→ **ЗАДАНИЯ ДЛЯ ВЫПОЛНЕНИЯ**
[A] Перепишите дословно фрагмент статьи о стихах Скорлупкиной от слов «Интертекст подразумевает прирост» до слов «Посмотрим, что получается.».
[B] Соберите все строки записей, в которых встречается слово «Where».

→ **ДОКУМЕНТ**
Картина мира у Сколупкиной описывается надсоновской строкой: это «Мир, погрязший в грязи и крови». Однако ничего подобного его следующему посылу – «Верь в великую силу любви!» – в ее текстах не обнаруживается. 

Посмотрим, свойственна ли автору игра со значениями слов. Во второй части цикла «Дух, душа, тело (в ином порядке)», названной «Дух», Скорлупкина, с одной стороны, задействует устойчивые сочетания («сила духа», «захватить дух», «поднять дух» и др.), размывая или нарушая их границы, а с другой — апеллирует к комплексу смыслов, связанных с Третьим Лицом Святой Троицы, но делает это не из глубины переживания, а опять-таки со стороны. Сразу, конечно, возникает вопрос о художественном пространстве: где мы находимся — в «мертвой деревне» или все-таки в «живом» населенном пункте?.. В лирике единство художественного пространства читателю, как правило, помогает. Однако зачем нужна вторая, сакральная группа смыслов? Обычно в культуре они работают при наличии заинтересованной человеческой стороны. Здесь же лирический субъект не отождествим ни с лирической героиней, ни с автором. В неоформленном пространстве ничто ни с чем не связано. Описанный в тексте посетитель храма (кстати, кто бы это мог быть?..), физически присутствуя, ментально отсутствует… А попытка проанализировать текст с содержательной стороны проваливается.

Оставим сакральную область и перейдем в литературную. «Стихотворение на пришествие эсэмэски ранней весной» содержит явный, выложенный на поверхность допуск к интертекстуальному анализу: «злопастный», «о бойся бармаглота сын», «хливкие шорьки» отсылают к известному переводу Дины Орловской, «что вьешься черный вексель над моею головой» — к народной песне о черном вороне, а «видений полн», «следы невиданных зверей» восходят к тому самому автору, именем которого освящена полученная Олей Скорлупкиной награда.

Интертекст подразумевает прирост смыслов в принимающем тексте благодаря включению элементов текста-источника. То есть стихи Скорлупкиной должны обогатиться и прирасти смыслами за счет Кэролла, фольклора и Пушкина. Посмотрим, что получается.

«Чего ты хочешь от меня аптека озерки». Итак, место действия — аптека. Лирическая героиня появляется там в состоянии смятения («тогда как в голове снуют прозрачные зверьки»). Стих «о предложения услуг вы цифровой недуг», снабженный внутренней рифмой, описывает современную повсеместную цивилизационную практику. В следующей строке мы сталкиваемся с эмоциональной реакцией лирической героини: «там договор видений полн и можно я пойду». Теперь мы знаем, что она не настолько отстранена, как виделось ранее.

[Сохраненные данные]
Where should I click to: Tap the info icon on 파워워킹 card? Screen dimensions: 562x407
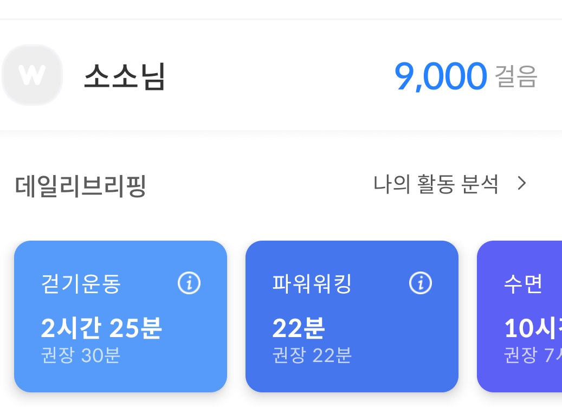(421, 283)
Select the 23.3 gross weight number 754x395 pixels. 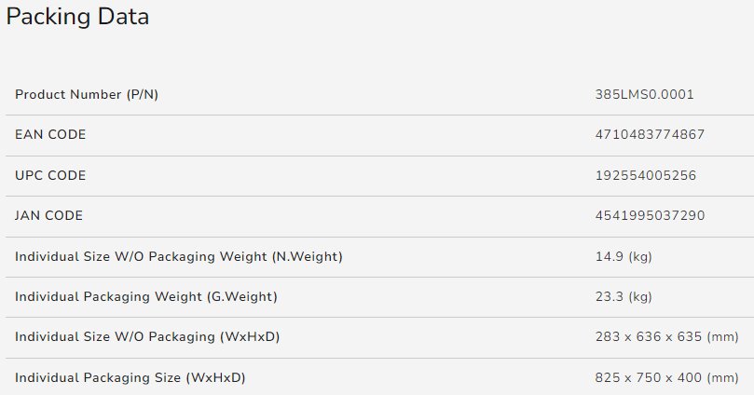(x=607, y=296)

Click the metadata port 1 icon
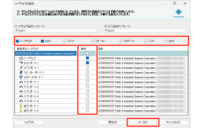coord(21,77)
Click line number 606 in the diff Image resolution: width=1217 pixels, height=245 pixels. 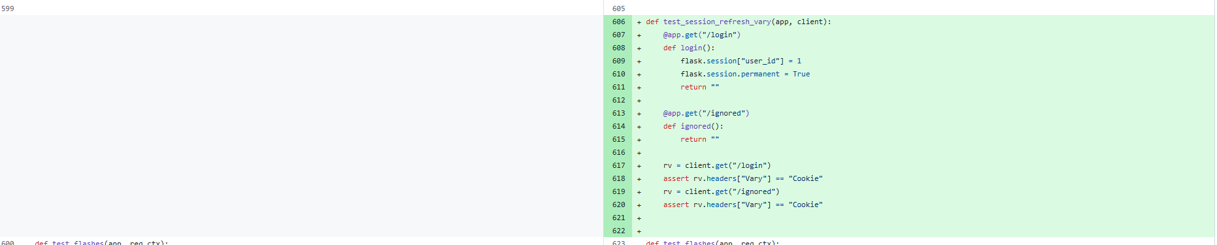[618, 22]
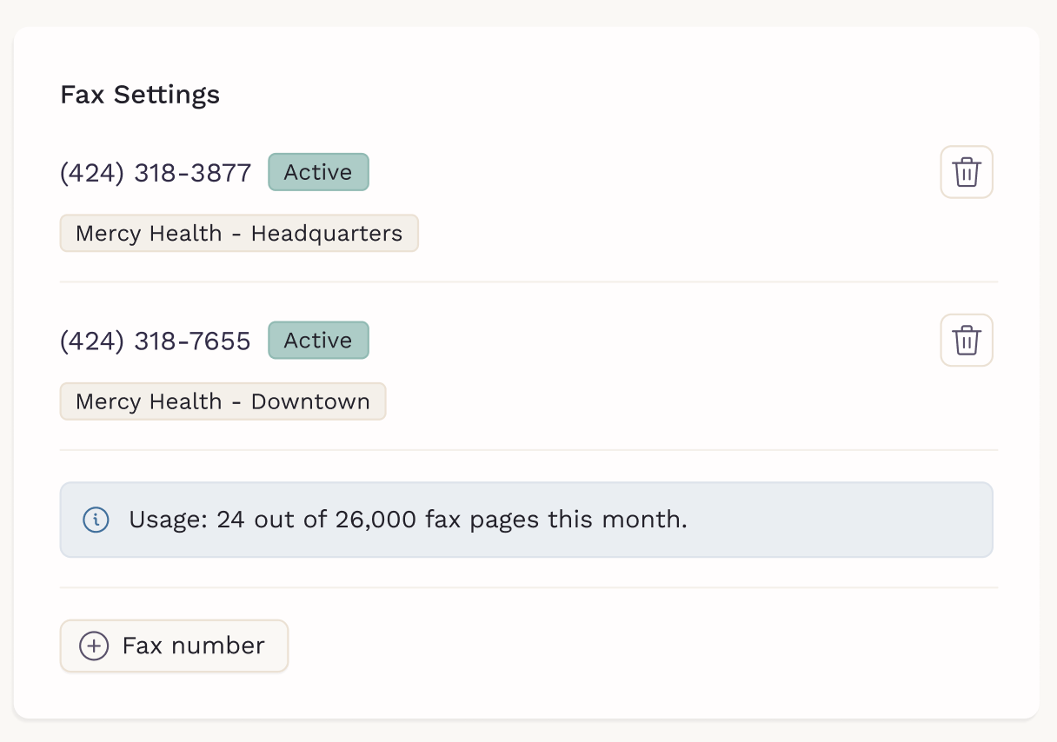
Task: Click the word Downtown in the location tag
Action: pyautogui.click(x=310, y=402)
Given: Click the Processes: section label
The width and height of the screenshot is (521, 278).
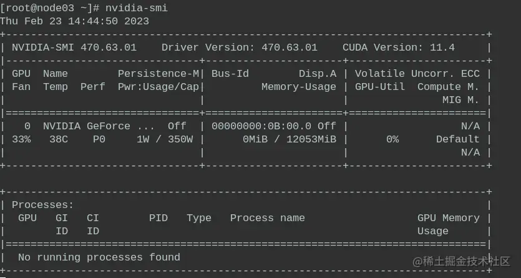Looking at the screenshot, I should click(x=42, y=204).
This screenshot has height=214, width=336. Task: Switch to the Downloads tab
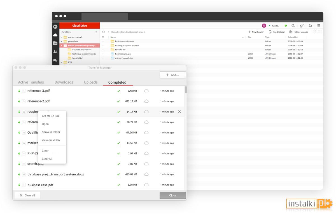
* * *
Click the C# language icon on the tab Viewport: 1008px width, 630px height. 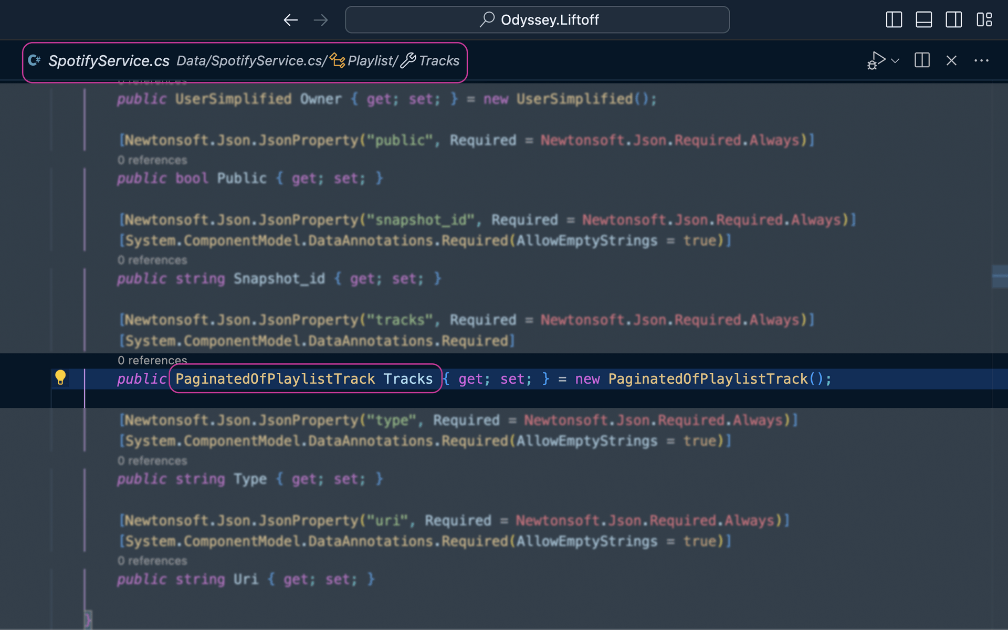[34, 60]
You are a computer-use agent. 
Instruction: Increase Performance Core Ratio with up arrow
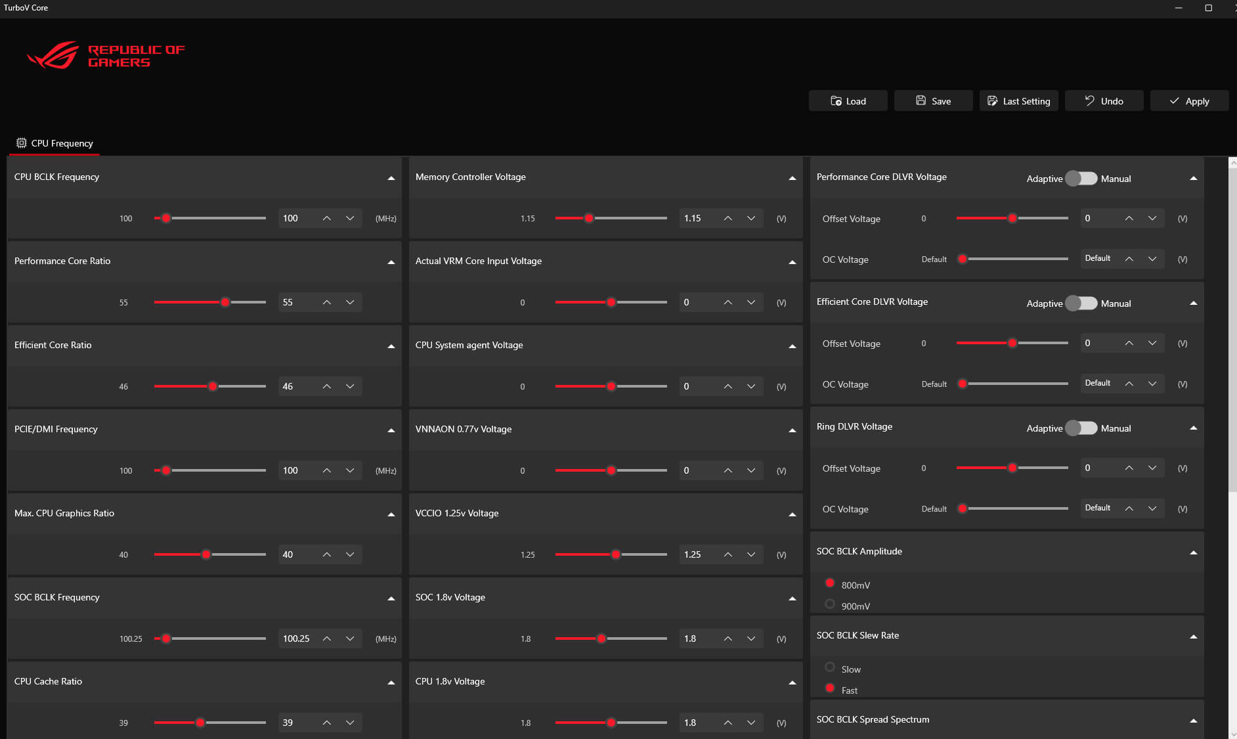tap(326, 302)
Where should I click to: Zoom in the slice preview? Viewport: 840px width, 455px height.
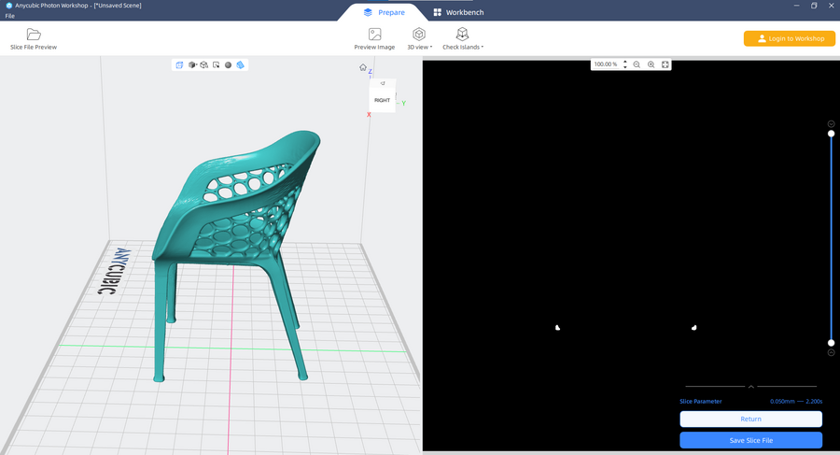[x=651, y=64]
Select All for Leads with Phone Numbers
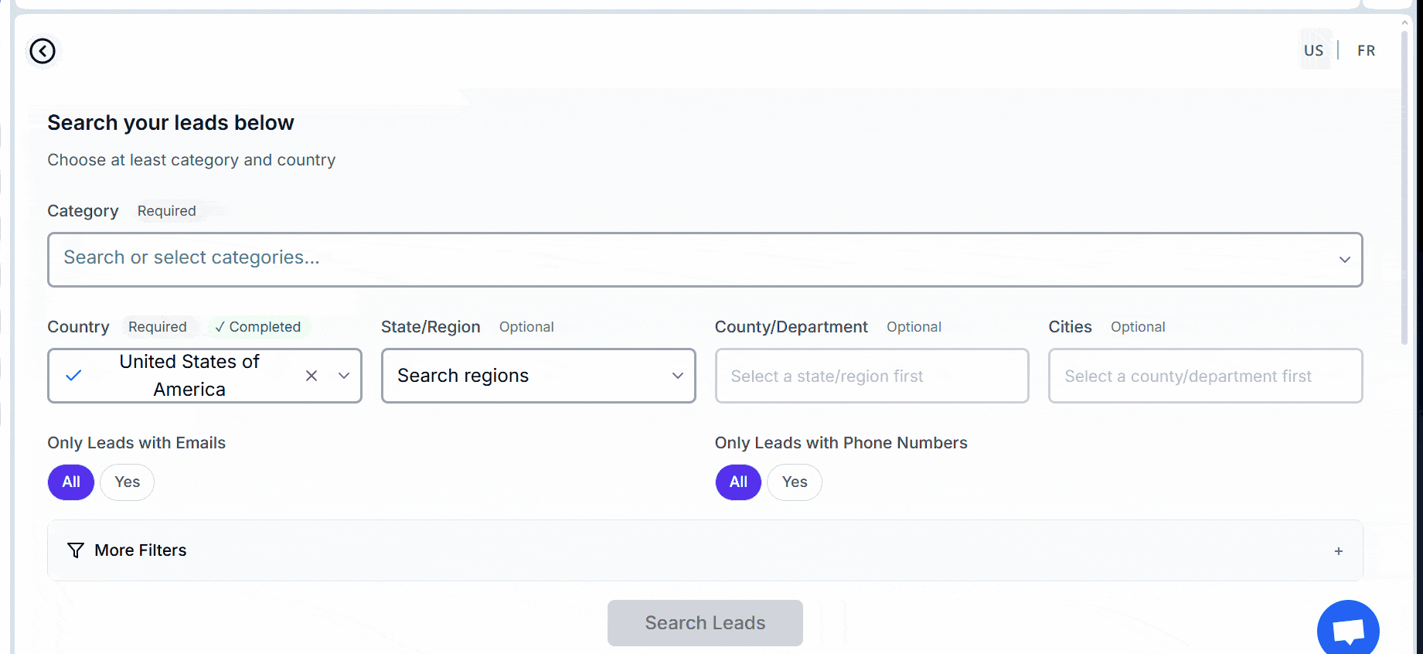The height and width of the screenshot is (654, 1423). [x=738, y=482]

→ **ОТВЕТЫ К ЗАДАНИЯМ**
[A]
Интертекст подразумевает прирост смыслов в принимающем тексте благодаря включению элементов текста-источника. То есть стихи Скорлупкиной должны обогатиться и прирасти смыслами за счет Кэролла, фольклора и Пушкина. Посмотрим, что получается.

[B]
Where should I click to: Tap the info icon on 파워워킹 card? Screen dimensions: 562x407
Where should I click to: Zoom in the slice preview? Viewport: 840px width, 455px height.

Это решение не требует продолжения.